Innsbruck – Die erste Runde des ÖFB-Cups nahm gestern kein gutes Ende für Wattens und Kitzbühel: Beide Teams mussten sich vorzeitig aus dem ...

Innsbruck –Die erste Runde des ÖFB-Cups nahm gestern kein gutes Ende für Wattens und Kitzbühel: Beide Teams mussten sich vorzeitig aus dem Bewerb verabschieden.

Bei den Dornbirnern schrammten die Kitzbüheler haarscharf an der Cup-Sensation vorbei.
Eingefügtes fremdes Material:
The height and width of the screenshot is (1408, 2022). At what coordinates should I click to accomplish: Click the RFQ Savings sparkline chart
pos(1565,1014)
Am Ende mussten sich die Tiroler jedoch mit 0:1 geschlagen geben – und das durch ein vermeintliches Eigentor. „Eine Rückgabe mit dem Kopf unseres Verteidigers wurde leicht abgefälscht. Dann stand es 1:0“, meinte Kitzbühel-Trainer Alexander Markl. Der bittere Beigeschmack: Nur drei Minuten zuvor hatte Peter Gartner beinahe die Führung erzielt (79.). „Es war ein Lattenpendler, eine ganz knappe Entscheidung“, erklärte der enttäuschte Coach der Kitzbüheler. „Das war eine einmalige Chance für diesen Verein. Der Aufstieg wäre möglich gewesen.“

Die Begegnung in Villach entwickelte sich für Wattens zu einem Kraftakt. Nach 90 Minuten stand es gegen den VSV 4:4 – auch die Verlängerung (5:5) brachte keine Entscheidung. Daher mussten die beiden Teams ins Elfmeterschießen. Dabei fanden die Gastgeber aus Kärnten das bessere Ende. „Es war richtig bitter. Wir haben super Tore geschossen, aber hinten grobe Fehler gemacht“, meinte Trainer Thomas Silberberger. (m.l.)